MarkWest Energy Partners, the dominant processor of natural gas and related liquids in the Marcellus and Utica shales, will become a subsidiary of a Marathon Petroleum Corp.-controlled pipeline company under a deal announced Monday.

The $15 billion stock-and-cash acquisition will form the country's fourth-largest master limited partnership, according to a joint announcement by Denver-based MarkWest and Findlay, Ohio-based MPLX. They expect the deal to close by the end of the year.

“This powerful combination provides MarkWest with an investment grade balance sheet and a significant expansion of growth projects driven by (Marathon Petroleum's) significant pipeline and refinery operations in the upper Midwest and the Gulf Coast,” said MarkWest Chairman Frank Semple.

Master limited partnerships combine the benefits of income tax exemptions with the liquidity of publicly traded shares. They have become a popular investment vehicle among energy companies that establish them to manage assets such as pipeline systems.

MarkWest, which has a corporate office in Cecil, operates 34 facilities in Appalachia that process gas and related liquids pulled from the Marcellus and Utica shales, and is building 18 more. Its facilities handle gas produced by the top shale companies in the region and include high-profile plants in Washington and Butler counties.

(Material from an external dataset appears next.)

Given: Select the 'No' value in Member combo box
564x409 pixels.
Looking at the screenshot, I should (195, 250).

MPLX, a master limited partnership that Marathon set up in 2012, operates oil and refined products pipelines, a barge dock and storage facilities stretching from Beaver County west to the Mississippi River in Illinois and south to Kentucky.

Combining the companies makes sense at a time of uncertainty prompted by low gas and oil prices and will prove beneficial to each side, said Anne Keller, regional director for natural gas liquids at energy analyst Wood Mackenzie in Houston.

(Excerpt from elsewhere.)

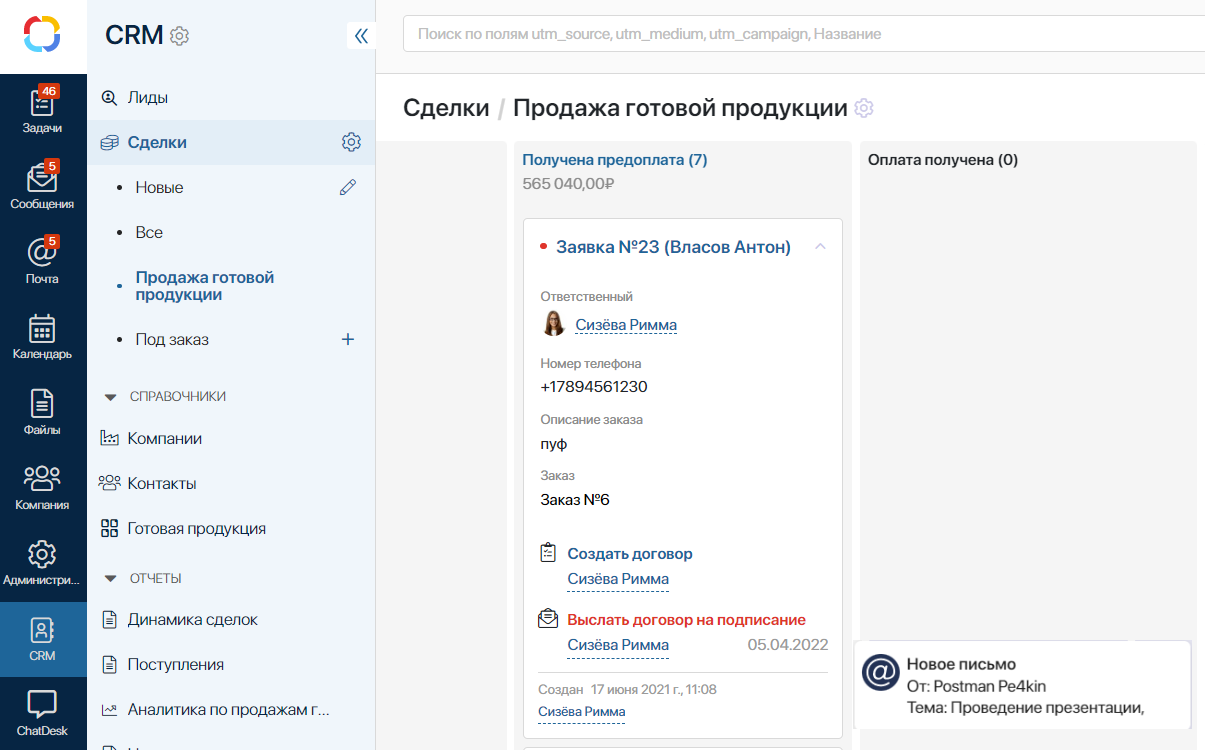Open the Задачи (Tasks) sidebar icon
Screen dimensions: 1205x750
[42, 110]
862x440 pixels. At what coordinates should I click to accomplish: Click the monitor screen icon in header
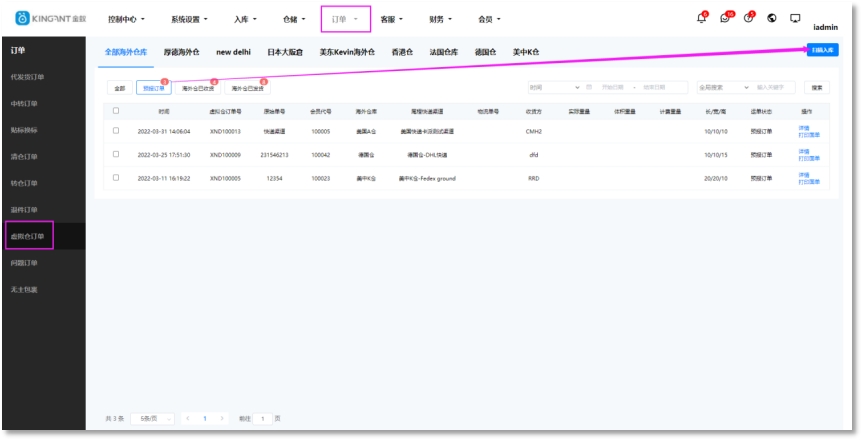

“MarkWest's philosophy in working with producers is saying, ‘We'll build you access to the market,' ” Keller said, noting the strong position that company put itself in to ship ethane and propane to East Coast ports.

Joining forces opens access to Marathon's refineries and pipelines to Midwest markets.

“The primary appeal was this joint platform that they have,” Keller said.

The companies have worked together on projects and have neighboring operations in the Ohio Valley.

“It became evident our companies have a strong confluence of desires and capabilities,” partnership CEO Gary Heminger said during a conference call with analysts.

The deal shows that interest in mergers continues to be strong for owners of pipelines and processing units despite the collapse in oil and natural gas prices since last year. Pipeline operator Williams Cos. began an auction process to sell itself after rejecting a $48 billion takeover bid last month.

Under the merger agreement, holders of MarkWest stock will get 1.09 MPLX common units and a one- time cash payment of $3.37 a MarkWest unit, or the equivalent of $78.64 a unit, a 32 percent premium to Friday's closing price. Marathon will contribute $675 million to fund the cash payment.

MarkWest shares closed up nearly 14 percent at $68.01. MPLX fell 14.5 percent to $59.03.